The NPC is the highest organ of power in compliance with the Chinese Constitution, and many common citizens pin high hopes on its 2,984 deputies from around the country. From the farmers' income to control of bird flu, and from private property rights protection to food and drug safety, its deputies this year brought with them proposals on topics covering almost all aspects of social and economic life.
Motions and proposals are the two main written forms in which legislators voice their views. Usually, they are classified and forwarded to special NPC committees, the State Council or the judicial organs to handle.
Except the members of the NPC Standing Committee, the NPC members are not full-time legislators. They could be local officials, scholars, business people, policemen, army officers, lawyers, teachers, drivers, sportsmen, workers or farmers.
The NPC Standing Committee organizes several inspection trips annually for its members to investigate into the enforcement of laws. Recently, such trips became crucial to help ordinary people ease their worries and overcome their difficulties and hardships.
In three months from July to September last year, it sent inspection teams to five provinces to learn about the enforcement of the Construction Law as mounting problems with quality of buildings and defaulted payment of migrant laborers' wages had surfaced and became increasingly serious.
"We found numerous problems during the study tours of less-developed areas in east China's Jiangsu Province," recalled Yan Yixun, a member of the NPC Standing Committee who took part in one of the field trips. "On the issue of unpaid wages to migrant laborers, for example, we found that one-third of the wage arrears were owed by the local government. Our team has come to recognize that to solve the problem the government must act first."
Following these field trips, the NPC Standing Committee made a host of proposals to the State Council. After Premier Wen Jiabao himself helped a farmer in southwestern China's Chongqing municipality to get wage arrears back, a growing number of government departments followed suit to help migrant workers.

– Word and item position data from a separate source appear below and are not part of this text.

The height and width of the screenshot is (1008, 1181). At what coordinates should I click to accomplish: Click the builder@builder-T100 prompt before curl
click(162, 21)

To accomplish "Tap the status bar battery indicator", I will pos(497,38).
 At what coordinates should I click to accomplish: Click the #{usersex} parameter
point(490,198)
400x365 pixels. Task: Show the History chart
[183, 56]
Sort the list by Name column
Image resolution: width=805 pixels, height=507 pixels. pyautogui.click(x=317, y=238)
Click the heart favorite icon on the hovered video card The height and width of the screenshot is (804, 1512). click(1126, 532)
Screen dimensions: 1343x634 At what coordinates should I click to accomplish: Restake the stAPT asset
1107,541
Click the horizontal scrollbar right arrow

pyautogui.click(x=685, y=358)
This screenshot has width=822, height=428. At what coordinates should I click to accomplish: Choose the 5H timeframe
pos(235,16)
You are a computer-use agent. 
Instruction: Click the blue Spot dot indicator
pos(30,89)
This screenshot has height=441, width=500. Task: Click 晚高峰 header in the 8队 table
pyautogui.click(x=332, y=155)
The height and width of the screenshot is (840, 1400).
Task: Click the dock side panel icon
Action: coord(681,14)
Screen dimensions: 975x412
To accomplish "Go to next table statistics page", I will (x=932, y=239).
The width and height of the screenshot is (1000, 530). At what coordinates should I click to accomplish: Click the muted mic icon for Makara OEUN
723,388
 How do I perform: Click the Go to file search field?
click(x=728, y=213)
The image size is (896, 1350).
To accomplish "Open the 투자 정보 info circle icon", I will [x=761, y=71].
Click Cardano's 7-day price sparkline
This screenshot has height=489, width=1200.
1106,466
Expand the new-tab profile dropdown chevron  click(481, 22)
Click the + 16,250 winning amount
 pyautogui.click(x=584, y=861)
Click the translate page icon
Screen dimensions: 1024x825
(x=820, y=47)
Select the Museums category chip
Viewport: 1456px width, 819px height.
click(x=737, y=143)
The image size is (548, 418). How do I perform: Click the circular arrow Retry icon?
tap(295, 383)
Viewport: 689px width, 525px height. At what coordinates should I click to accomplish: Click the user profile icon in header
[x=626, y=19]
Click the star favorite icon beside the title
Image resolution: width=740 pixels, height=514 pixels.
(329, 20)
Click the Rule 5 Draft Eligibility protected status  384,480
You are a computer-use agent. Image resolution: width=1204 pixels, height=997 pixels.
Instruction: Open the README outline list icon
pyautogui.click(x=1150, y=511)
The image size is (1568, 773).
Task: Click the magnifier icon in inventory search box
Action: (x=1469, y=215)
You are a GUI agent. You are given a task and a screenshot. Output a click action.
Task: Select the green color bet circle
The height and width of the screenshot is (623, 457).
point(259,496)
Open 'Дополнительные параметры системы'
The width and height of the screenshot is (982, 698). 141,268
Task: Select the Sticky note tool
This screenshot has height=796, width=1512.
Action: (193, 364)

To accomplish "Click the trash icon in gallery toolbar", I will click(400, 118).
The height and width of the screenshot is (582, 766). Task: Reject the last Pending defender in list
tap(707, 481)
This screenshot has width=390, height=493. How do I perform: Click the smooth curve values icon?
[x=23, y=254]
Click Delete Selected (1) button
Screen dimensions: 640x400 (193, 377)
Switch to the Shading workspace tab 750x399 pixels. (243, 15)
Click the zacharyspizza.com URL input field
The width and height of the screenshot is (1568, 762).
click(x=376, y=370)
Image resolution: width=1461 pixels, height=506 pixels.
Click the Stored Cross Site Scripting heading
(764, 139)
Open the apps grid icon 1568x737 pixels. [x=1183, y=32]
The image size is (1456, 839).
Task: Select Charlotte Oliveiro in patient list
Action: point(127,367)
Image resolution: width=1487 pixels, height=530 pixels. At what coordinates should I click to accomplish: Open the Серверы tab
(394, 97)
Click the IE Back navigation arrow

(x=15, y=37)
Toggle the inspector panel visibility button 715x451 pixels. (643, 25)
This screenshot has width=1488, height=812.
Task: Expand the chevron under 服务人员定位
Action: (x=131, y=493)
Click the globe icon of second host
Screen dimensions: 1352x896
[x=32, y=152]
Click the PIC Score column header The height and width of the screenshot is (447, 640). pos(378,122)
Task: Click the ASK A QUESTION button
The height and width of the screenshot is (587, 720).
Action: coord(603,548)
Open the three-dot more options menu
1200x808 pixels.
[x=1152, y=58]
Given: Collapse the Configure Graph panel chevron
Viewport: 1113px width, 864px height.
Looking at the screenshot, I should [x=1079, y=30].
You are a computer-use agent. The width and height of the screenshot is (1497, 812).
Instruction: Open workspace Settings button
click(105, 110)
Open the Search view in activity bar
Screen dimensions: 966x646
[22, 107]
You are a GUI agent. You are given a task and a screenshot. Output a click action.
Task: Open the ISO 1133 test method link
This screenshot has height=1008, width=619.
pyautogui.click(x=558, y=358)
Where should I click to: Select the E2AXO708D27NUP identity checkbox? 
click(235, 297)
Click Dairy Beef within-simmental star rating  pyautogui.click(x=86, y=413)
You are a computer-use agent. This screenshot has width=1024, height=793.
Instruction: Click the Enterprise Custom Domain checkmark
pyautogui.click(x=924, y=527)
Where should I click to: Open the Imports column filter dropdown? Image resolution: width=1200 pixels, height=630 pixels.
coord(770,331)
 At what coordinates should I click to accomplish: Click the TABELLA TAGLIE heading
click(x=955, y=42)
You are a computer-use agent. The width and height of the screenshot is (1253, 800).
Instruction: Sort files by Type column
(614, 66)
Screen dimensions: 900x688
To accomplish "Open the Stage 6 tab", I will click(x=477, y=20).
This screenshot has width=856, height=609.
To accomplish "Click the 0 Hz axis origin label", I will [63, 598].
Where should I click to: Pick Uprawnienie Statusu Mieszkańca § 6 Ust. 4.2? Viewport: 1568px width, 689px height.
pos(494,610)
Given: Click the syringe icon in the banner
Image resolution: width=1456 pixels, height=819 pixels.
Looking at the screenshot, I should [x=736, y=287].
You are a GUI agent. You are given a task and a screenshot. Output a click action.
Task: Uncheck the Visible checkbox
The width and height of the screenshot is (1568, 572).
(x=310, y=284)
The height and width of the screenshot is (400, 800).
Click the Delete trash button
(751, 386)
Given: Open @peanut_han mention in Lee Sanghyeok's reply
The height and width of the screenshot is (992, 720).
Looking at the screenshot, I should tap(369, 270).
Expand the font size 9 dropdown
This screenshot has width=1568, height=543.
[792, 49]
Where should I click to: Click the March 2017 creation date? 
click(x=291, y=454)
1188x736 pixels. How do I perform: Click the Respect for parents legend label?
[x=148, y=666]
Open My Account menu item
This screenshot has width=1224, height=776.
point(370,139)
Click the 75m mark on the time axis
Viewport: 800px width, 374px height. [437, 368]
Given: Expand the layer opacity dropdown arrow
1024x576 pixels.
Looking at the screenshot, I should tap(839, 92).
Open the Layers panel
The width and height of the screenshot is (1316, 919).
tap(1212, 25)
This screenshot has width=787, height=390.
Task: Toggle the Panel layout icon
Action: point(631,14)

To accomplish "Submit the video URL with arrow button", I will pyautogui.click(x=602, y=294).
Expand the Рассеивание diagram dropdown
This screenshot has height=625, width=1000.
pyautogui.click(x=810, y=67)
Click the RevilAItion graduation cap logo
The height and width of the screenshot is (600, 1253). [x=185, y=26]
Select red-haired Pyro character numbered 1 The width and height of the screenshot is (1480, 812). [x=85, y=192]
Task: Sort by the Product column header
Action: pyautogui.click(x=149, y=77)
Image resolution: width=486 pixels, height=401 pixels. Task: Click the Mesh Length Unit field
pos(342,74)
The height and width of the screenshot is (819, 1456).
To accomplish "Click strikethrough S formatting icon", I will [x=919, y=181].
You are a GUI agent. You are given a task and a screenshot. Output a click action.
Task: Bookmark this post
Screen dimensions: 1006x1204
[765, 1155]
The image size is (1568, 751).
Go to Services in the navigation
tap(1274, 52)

The NPC Standing Committee urged the State Council last year to control SARS, dispose of medical wastes and sewage waters, prevent and control bird flu, among other similar issues of immediate concern to the people's life. Many of its proposals were accepted.
Tens of thousands of people across China write letters to or visit the NPC Standing Committee for complaints regarding the malpractice by local government or judicial departments each year. The Committee received more than 31,000 visitors along with 57,000 letters of complaints last year alone.
"The letters of complaints and visits from the people constitute an essential channel of the NPC and its Standing Committee to acquaint themselves with the concerns of the people," Wu Bangguo told the parliamentary session. "It is an important part where we should base our supervision on. We must keep improving our work in this aspect."